START Given information

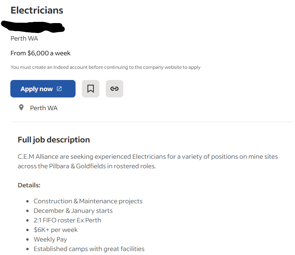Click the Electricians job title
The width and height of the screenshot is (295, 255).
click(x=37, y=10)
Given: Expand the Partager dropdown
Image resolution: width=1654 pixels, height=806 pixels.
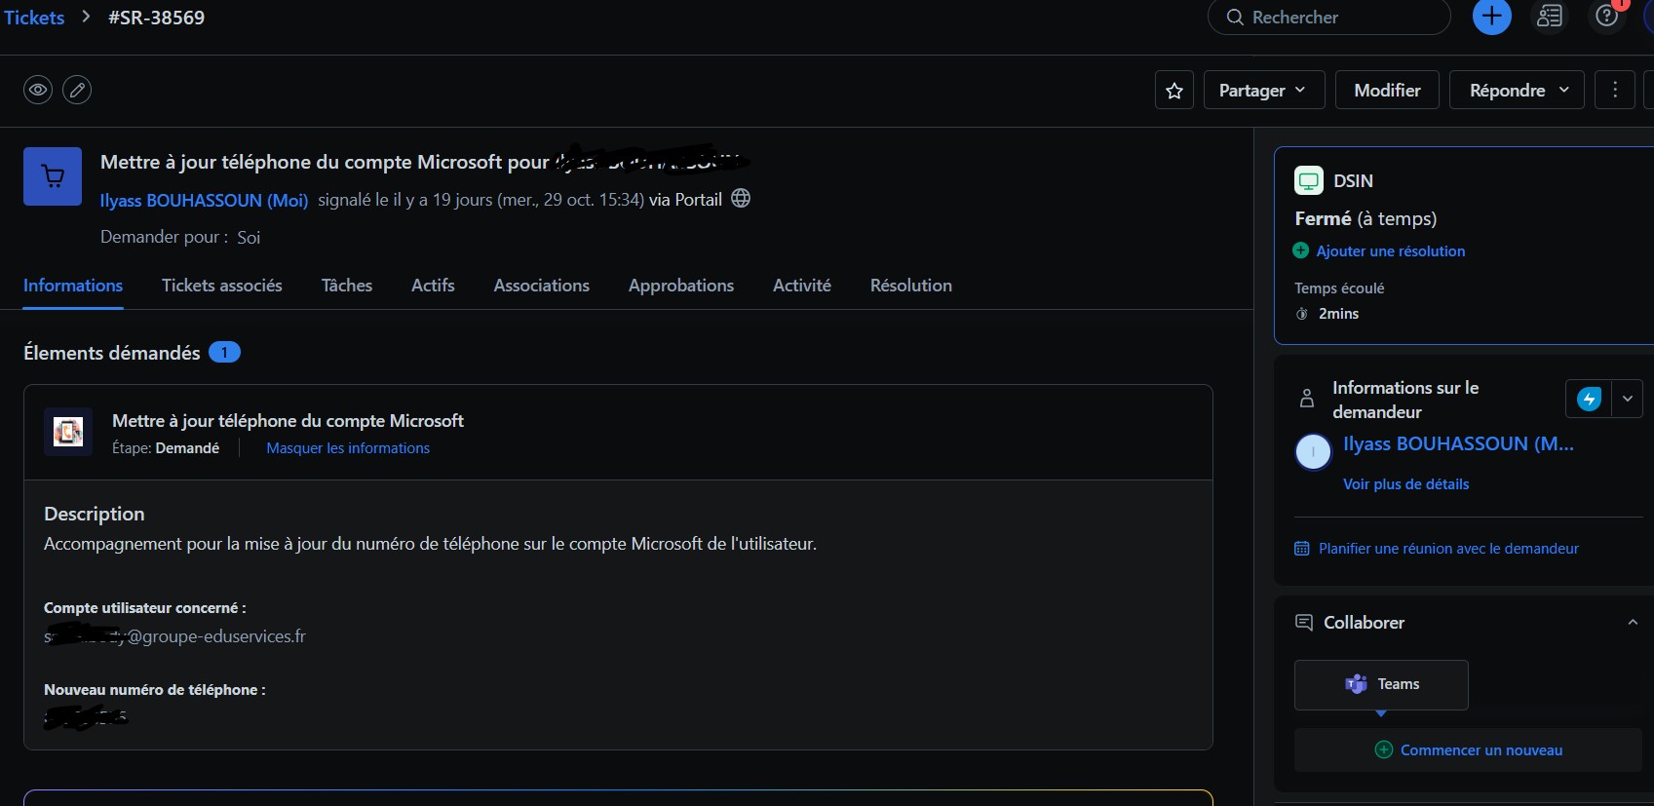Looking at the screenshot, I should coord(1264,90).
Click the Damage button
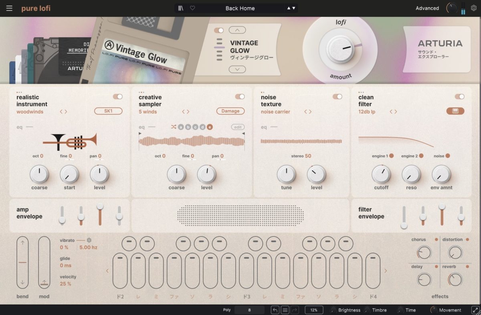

END Given information

### Work required
A picture must not appear in the copy. Transcribe exactly the lines from the one with "Image resolution: width=1654" through the final line of the entries, both included, and no more.

### The completed task
Image resolution: width=1654 pixels, height=806 pixels.
Looking at the screenshot, I should coord(1264,90).
Click the Damage button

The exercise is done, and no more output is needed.